2 heads Napa Cabbage, chopped into thin strips (like coleslaw)
1 medium bell pepper, chopped
8-10 green onions, chopped

Toss cabbage, bell pepper, green onions with topping and dressing, then serve.

Falling Apples

I love stormy days. I grew up on the coast of Texas and loved the smell and sound of thunderstorms. So, instead of working, I'm looking at my topiary project that I've nearly killed. Perhaps topiary is a good thing for me because I have an excuse to give it a new shape or form. It's my "experiment."

Topiary? My realm is outside, not inside. In fact, I am a serial h
ouseplant murderer. In efforts to rehabilitate myself, I do not purchase plants that should live indoors -- even my Epipremnum aureum, Pothos Ivy, is a terminal case, only survives because of its weekly injections of care from my housekeeper. But last month, my garden club featured New York landscape designer Natasha Hopkinson who shared the history of the use of topiary in the garden, and then gave a demonstration on creating topiary. Of course, I had to try it myself. It's only been three weeks, but I can already see that topiary is just not my thing (see pitiful attempt at left, compared to lovely examples above).

But what I'm thinking about today is really the garden club. Yes, my mother is in a garden club, and not just any club, a "Garden Club of America" club. She helped get me invited to be in a GCA club too. Oh yes, I'm from the South. Yes, I, like my mother was in the Junior League (don't even ask if you don't know). It's a right of passage.

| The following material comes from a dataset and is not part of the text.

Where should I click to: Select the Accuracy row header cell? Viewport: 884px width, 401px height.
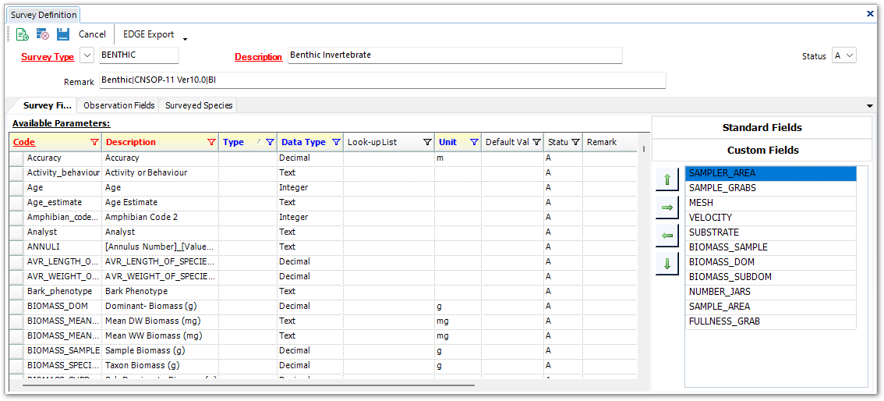pos(16,158)
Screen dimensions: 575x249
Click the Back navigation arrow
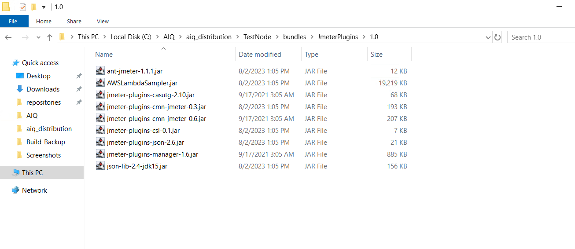tap(8, 37)
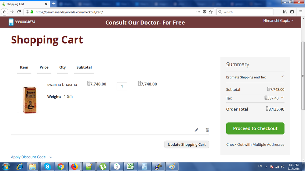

My siblings and I were my mother's own personal yard slaves. When the pool was closed in the summer (Mondays), we weeded and swept and raked and mowed until our hands bled and knees ached. We had to learn how to keep and eye out for copperhead snakes (and how to kill them quickly) while we worked. We know proper mowing techniques, how to edge a flower bed with a flat spade, and how to clean mildew from brick patios. I swore as a child I would not ever have a garden or a yard, nor would I make my own little cherubs do any of my work. But I do. I love it. I make my children help as much as possible, even if it's just to bring me a glass of water while I toil outside.

I also swore I would never join a garden club. It's for housewives . . . older housewives, who clearly have way too much time on their hands . . . who have a to do list that includes lunch, coffee, prune roses, buy new screwdriver, select paint color for the basement, take divided hostas to neighbor . . .

Wait - that's MY list! I've turned into my mother. Not a bad thing in my book. So I'm embracing it. As I look back on it, it has been a long process and I've noticed little things along the way, like the tendency to dead-head pansies with my thumb, giving a permenant indentation in the nail that no manicure will ever hide. Like volunteering to chair a school fundraising event. Like offering to test a recipe for my garden club cookbook.

The proverbial apple has fallen not far from my mother's tree. I'm just glad she's still here to give me some shade.

Oh, here's a yummy soup to try (it's the one I tested for my garden club).

Mushroom Barley Soup
(from The Frog Commissary Cookbook, by Steven Poses, Anne Clark & Becky Roller)

3 tablespoons butter (2 tablespoons is enough)
1 ½ cups chopped onions (about 2 small/medium onions)
1 cup chopped carrots (about 3 medium carrots)
1 cup chopped celery (about 3 large stalks)
2 teaspoons minced garlic (about 4-5 large cloves)
1 pound sliced crimini mushrooms
3 quarts chicken broth
1 teaspoon salt
1 teaspoon pepper
¼ teaspoon nutmeg
1 teaspoon thyme
1 cup pearl barley
2 tablespoons minced fresh dill
2 tablespoons chopped fresh parsley

In a large stockpot, melt butter. Add onions, carrots, celery and garlic and sauté until tender but not browned (about 10 minutes). Add the mushrooms and cook until soft (another 5-10 minutes). Add the broth, seasonings and barley. Bring to a boil, then simmer for 2 hours or until barley is tender. Just before serving, stir in the fresh dill and parsley. Serves 10-12.

For reduced sodium:
Use six (6) 14.5 ounce cans of low sodium broth plus another 2/3 can of water.

Reduce cooking time by soaking barley in water for 2 hours before beginning the soup, then simmer time can be about 30 minutes. Soup can be made up to 2 days in advance and refrigerated and reheated. If it becomes too thick, thin with additional chicken broth.